Excess Loss in Homodyne Detection Originating from Distributed Photocarrier Generation in Photodiodes

TL;DR

This paper investigates how distributed photocarrier generation causes excess optical loss in homodyne detection, limiting bandwidth and measurement accuracy, and verifies this effect experimentally and analytically.

Contribution

It introduces a frequency-dependent excess loss model due to distributed absorption and validates it through experiments and simulations.

Findings

Excess loss of 14% at 500 MHz for Si-PIN photodiodes with 860 nm light.

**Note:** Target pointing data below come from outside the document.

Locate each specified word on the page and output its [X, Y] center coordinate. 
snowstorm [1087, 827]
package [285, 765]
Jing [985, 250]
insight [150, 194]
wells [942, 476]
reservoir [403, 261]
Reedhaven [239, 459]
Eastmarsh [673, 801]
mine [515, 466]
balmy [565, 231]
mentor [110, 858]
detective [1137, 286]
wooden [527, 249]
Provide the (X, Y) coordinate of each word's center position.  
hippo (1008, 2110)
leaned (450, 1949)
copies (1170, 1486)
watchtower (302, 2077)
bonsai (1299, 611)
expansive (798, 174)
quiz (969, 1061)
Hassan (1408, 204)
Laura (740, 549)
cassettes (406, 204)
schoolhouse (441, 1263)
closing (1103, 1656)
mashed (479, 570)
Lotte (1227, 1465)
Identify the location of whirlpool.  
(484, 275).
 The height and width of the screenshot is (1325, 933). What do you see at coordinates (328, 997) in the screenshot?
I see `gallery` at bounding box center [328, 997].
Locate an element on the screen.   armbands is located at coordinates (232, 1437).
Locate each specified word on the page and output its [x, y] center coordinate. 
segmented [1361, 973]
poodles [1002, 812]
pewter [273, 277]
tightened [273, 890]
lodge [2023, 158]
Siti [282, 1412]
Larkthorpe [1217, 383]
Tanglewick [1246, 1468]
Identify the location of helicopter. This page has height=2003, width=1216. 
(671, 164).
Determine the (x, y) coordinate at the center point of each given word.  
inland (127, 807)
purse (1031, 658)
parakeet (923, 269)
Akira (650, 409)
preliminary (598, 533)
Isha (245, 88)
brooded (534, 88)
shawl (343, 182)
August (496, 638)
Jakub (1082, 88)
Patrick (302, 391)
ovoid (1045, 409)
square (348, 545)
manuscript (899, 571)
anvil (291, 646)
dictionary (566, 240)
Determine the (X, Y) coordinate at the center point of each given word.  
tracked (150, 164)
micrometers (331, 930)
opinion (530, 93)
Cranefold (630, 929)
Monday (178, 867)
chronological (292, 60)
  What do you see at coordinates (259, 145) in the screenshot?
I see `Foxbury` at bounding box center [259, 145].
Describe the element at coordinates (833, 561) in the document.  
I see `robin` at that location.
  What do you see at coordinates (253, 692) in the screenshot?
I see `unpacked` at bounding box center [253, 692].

The excess loss is smaller in InGaAs photodiodes at 1550 nm.

The model links photon absorption randomness to vacuum field intrusion.

Abstract

The distributed absorption of photons in photodiodes induces an excess noise in continuous-wave photodetection above the transit-time roll-off frequency. We show that it can be treated as a frequency-dependent excess optical loss in homodyne detection. This places a limit on the bandwidth of high-accuracy homodyne detection, even if an ideal photodetector circuit is available. We experimentally verify the excess loss in two ways; a comparison of signal gain and shot-noise gain of one-port homodyne detection, and a balanced homodyne detection of squeezed light at 500 MHz sideband. These results agree with an analytic expression we develop, where the randomness of the photoabsorption is directly modeled by an intrusion of vacuum field. At 500 MHz, we estimate the excess loss at 14% for a Si-PIN photodiode with 860 nm incident light, while the numerical simulation predicts much smaller excess loss in InGaAs photodiodes with 1550 nm light.